She nodded briskly and turned to cater to another customer’s needs. Kit eased his way between tables, greeting friends as he went and parrying curious questions with a smile and offhand jokes. Margo watched the ritual with wide eyes. He finally set the water glasses down and took the other chair. Margo sipped-then shot him a startled glance.
”Water? I’m not a baby!”
”You’re drinking what I am. Pay attention.”
Kit didn’t think he’d ever seen a more skillful disgruntled female flounce–stationary, no less, in a straight-backed bar chair-but she didn’t argue. “I’m listening.”
Given the rapt attention on her face, she was, too. “All right, Margo. Phase One: Equipment Lecture.”
Kit rummaged in the satchel for his personal log and ATLS. Margo would need her own set. Kit made a quick note on his mental to-do list, then set both items out for inspection. “These two pieces of hardware are your lifeline.”
Margo peered at them without offering to touch. “What are they? I read that scouts used microcomputers and some gizmo to determine absolute time and Skee– mean,” she flushed, “I was saving money from my job to buy whatever I’d need. Is that what these are?”

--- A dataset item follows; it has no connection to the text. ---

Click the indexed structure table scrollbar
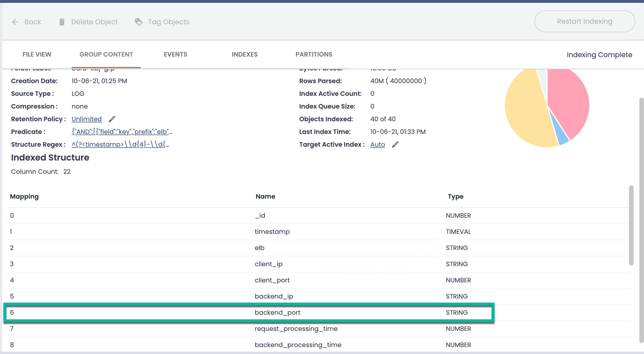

”Yes.” Kit picked up the personal log. A compact unit, smaller than an average letter-sized sheet of paper, it weighed more than it looked. “This is a time scout’s personal log.” He opened the case, pressed a latch, and lifted the tiny screen, revealing a keypad and the mesh grid of a microphone. “The casing is waterproof, shockproof, just about everything we can protect it from, except maybe immersion in strong acid or molten metal or molten rock. It can be used in either voice or key mode. Scanners and digitizing micro-cameras can be attached The personal log operates on a solar-powered system backed up with batteries that last about twenty-four hours between charges. It writes automatically to a micro-layer space-grown crystal matrix for storage, so there’s no chance of losing data even if you do experience catastrophic power failure. They’re expensive, but you don’t set foot through a gate without one.”